Step three – invest in the right property
Finally, after finding the preferred area to invest, we need to choose the specific property that carries the lower risk and is projected to deliver a solid return.
Factors to consider in when assessing a specific property:
Property type: House/Semi/Townhouse/Unit
Generally there is a preference for houses over units to deliver a solid capital growth. However, the risk associated with a unit or other property types depends on the specific suburb, which is why it should be assessed on a case-by-case basis.
High rise vs small unit blocks
High rise buildings normally carry a higher risk than small unit blocks from both a capital growth and cash flow perspective. The risk that is associated with a high rise building depends on the specific suburb and other factors such as strata payment and specific property features, all of which should be assessed on a case-by-case basis.

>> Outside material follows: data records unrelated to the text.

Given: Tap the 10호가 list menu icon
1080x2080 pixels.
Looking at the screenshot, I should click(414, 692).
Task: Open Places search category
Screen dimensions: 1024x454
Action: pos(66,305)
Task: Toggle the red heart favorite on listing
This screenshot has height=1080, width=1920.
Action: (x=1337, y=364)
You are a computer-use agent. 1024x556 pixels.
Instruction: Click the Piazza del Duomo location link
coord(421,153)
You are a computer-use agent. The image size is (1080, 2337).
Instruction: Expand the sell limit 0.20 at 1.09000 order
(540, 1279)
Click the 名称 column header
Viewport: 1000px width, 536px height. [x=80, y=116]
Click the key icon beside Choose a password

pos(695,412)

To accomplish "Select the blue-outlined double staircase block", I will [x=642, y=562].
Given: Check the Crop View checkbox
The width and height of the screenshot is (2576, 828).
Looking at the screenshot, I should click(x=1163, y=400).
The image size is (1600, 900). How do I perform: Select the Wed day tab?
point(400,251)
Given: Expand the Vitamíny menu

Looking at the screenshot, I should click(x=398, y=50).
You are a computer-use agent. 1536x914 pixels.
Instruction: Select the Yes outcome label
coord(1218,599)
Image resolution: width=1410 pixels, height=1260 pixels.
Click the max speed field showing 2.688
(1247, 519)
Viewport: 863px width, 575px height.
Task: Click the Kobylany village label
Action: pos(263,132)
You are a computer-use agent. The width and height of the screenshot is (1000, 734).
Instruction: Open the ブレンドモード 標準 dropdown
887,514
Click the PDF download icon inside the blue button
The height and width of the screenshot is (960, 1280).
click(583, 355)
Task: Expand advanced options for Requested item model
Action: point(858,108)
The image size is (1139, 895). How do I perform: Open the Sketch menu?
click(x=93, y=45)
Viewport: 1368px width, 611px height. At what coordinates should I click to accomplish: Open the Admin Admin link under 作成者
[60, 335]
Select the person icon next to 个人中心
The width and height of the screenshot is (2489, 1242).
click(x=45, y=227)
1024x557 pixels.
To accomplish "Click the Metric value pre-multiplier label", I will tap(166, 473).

Off the plan vs existing properties
There is the possibility that the value of an off-the-plan property may decrease between the original contract date and settlement. This will result in a capital loss, as the equity in the home could be reduced. The risk is further increased if a pre-settlement valuation for a mortgage loan is less than the original value, as there could be a shortfall in funds to complete the sale. If these funds are unavailable, the buyer might lose the deposit paid for the property. An off the plan property also carries a cash flow risk as the actual rental may not meet the expectations.
Expensive or premium properties
Expensive property price that is significantly higher than the median price for similar properties. This increases the risk of limited demand for this type of property as it only appeals to a smaller number of buyers. It also has a potential impact on the gross rental return. Higher weekly rent levels reduce rental demand for this property as well, resulting in longer vacancy periods and/or rental discounting.
Property configuration – number of bedrooms, bathrooms and parking
In various areas, there are different configurations of properties that are desired by buyers and for investment properties, by tenants. A property which doesn’t have the desired configuration (of bedrooms, bathrooms, parking) carries an increased risk of lower demand from home buyers and investors during normal market conditions.